Electronic Cats' BastWAN LoRa Feather-Format Dev Board Launches with a RAK4260 Module at Its Heart

First unveiled a year ago, the BastCAT is now up for sale at $31.39 a unit — all features and specifications intact.

Electronic Cats' Feather-format, Arduino-compatible LoRa dev board, the BastWAN, is now available to buy — a year after the company first unveiled the design.

Mexican electronics specialist Electronic Cats first showed off the BastWAN design, which aimed to succeed from the company's CatWAN family, a year ago, promising that the RAKwireless RAK4260-powered development board would be up for sale imminently. It's taken a little longer than anticipated, but it's now ready for purchase.

"BastWAN is a Feather form factor board with the ultra-low-power, high-performance RAK4260 module at its core," Electronic Cats' Andres Sabas explains. "It is powered by the Microchip R34 LoRa system-in-package (SiP) incorporating a 48MHz SAML21 32-bit microcontroller.
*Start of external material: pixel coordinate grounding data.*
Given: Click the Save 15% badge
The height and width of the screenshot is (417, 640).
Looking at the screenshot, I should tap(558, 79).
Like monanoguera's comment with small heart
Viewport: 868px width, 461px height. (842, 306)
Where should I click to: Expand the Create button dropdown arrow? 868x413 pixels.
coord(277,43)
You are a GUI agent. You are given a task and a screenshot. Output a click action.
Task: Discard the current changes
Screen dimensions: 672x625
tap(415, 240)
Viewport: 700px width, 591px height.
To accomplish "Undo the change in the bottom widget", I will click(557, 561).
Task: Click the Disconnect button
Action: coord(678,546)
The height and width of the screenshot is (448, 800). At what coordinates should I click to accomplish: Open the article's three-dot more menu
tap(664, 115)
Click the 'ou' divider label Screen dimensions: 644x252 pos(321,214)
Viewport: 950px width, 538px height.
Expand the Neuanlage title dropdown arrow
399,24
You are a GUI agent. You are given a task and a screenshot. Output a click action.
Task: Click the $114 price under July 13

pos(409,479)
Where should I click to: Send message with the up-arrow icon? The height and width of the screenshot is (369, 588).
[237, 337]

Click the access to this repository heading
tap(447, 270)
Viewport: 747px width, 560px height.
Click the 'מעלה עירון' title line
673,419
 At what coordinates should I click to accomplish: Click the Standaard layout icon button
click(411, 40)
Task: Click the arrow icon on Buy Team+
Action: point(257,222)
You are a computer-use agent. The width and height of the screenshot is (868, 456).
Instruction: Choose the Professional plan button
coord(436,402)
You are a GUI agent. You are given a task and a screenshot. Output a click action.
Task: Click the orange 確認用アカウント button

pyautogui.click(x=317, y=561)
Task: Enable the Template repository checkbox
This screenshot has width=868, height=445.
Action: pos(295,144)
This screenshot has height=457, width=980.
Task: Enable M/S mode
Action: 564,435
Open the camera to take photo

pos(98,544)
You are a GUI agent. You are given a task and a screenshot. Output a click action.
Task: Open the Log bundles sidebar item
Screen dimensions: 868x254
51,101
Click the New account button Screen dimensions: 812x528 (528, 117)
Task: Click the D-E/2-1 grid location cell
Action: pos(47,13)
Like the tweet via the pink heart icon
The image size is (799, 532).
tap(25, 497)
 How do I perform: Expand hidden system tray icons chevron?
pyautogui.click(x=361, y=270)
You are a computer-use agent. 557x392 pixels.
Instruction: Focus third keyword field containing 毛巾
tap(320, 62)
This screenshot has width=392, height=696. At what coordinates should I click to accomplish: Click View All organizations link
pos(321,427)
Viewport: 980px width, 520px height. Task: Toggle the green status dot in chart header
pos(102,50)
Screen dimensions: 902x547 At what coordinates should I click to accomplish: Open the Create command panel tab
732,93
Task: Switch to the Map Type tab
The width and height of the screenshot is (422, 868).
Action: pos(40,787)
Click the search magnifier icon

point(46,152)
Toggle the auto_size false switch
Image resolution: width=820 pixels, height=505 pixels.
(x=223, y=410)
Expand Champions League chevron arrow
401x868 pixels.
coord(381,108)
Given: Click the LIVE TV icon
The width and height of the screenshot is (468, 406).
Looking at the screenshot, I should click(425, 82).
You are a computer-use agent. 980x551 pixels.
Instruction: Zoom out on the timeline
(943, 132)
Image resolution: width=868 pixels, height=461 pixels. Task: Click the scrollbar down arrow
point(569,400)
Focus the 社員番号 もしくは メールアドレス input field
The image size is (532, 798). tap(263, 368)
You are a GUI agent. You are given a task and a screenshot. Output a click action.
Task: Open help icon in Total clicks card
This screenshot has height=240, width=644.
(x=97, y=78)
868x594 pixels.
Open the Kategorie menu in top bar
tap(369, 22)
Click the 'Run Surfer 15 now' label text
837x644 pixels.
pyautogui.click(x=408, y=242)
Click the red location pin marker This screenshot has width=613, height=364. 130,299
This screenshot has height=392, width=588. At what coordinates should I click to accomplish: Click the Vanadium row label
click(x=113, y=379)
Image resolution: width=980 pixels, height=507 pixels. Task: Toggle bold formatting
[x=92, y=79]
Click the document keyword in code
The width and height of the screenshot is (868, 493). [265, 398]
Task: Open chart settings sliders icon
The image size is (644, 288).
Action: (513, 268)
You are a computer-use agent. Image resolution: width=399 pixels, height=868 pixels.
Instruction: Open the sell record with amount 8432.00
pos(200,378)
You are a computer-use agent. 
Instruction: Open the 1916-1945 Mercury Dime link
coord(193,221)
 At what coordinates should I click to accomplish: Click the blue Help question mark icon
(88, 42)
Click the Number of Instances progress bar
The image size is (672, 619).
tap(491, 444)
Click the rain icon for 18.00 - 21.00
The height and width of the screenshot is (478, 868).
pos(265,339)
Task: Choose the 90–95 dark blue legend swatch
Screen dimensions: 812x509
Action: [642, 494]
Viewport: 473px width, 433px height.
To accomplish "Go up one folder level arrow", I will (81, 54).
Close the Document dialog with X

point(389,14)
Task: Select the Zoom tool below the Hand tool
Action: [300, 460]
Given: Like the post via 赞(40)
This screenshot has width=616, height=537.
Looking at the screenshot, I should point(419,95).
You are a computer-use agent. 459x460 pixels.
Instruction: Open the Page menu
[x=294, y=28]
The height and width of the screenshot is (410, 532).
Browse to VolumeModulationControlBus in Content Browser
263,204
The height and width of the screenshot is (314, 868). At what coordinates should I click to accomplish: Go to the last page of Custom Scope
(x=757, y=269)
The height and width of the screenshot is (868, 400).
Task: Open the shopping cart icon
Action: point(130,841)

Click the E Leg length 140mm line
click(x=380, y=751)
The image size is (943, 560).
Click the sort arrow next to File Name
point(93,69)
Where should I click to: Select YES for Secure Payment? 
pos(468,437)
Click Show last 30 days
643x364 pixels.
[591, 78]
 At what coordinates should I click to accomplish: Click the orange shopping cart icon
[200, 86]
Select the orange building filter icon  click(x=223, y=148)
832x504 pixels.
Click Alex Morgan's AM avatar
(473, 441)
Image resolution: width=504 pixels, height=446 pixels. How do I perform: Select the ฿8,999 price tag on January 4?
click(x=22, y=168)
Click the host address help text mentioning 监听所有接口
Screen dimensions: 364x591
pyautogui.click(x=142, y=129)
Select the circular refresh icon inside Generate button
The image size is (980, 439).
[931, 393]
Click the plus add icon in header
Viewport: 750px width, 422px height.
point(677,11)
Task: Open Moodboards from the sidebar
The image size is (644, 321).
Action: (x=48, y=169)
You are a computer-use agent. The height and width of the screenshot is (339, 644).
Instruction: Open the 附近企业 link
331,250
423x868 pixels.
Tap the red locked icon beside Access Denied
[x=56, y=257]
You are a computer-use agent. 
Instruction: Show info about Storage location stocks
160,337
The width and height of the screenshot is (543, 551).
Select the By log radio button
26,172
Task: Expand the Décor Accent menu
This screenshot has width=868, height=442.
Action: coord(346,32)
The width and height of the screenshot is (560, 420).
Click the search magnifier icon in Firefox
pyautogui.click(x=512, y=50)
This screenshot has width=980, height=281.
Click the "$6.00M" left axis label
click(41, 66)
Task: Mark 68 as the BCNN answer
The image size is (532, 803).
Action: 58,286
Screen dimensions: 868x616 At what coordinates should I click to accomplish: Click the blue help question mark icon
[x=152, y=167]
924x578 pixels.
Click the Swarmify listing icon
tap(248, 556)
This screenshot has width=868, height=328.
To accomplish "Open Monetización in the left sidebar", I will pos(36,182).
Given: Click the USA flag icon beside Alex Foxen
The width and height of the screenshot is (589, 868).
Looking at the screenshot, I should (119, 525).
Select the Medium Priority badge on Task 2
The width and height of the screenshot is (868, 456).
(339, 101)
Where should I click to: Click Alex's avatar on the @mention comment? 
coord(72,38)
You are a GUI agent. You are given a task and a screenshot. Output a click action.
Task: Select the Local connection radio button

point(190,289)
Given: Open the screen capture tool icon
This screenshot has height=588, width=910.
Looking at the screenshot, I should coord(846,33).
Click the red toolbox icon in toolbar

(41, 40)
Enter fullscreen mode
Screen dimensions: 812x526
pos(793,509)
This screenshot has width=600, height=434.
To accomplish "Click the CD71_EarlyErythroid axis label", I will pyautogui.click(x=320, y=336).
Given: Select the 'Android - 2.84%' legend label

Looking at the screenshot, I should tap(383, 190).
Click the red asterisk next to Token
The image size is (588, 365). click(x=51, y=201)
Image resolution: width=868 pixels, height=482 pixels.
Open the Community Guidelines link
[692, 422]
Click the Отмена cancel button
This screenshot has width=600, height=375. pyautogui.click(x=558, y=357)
It also comes with native USB functionality and a LoRa transceiver."

The specifications of the board are unchanged from those shared last year: The RAK4260 includes radio hardware capable of operating in the 868MHz and 915MHz industrial, scientific, and medical (ISM) spectra, a 48MHz Arm Cortex-M0 low-power microcontroller, 256kB SPI flash memory and 32kB of RAM, and an ATECC608A security chip.

The edges of the board include 20 general-purpose input/output (GPIO) pins with six 12-bit analog inputs and a single 10-bit analog output, there's a built-in 100mA LiPo battery charger with indicator LED, a user-addressable red LED, a reset pin and button, and mounting holes at the corners.

"For easy software development, the Arduino environment is fully supported including a LoRa/LoRaWAN compatible stack," Sabas notes. "The board comes preloaded with the UF2 bootloader and appears as a virtual disk drive, reprogramming is as simple as dragging and dropping the firmware file - no special tools required. Being BOSSA compatible this bootloader also can be used directly within the Arduino integrated development environment (IDE), MakeCode, and many others."

The board is currently up on Electronic Cats' Tindie store, priced at $31.39.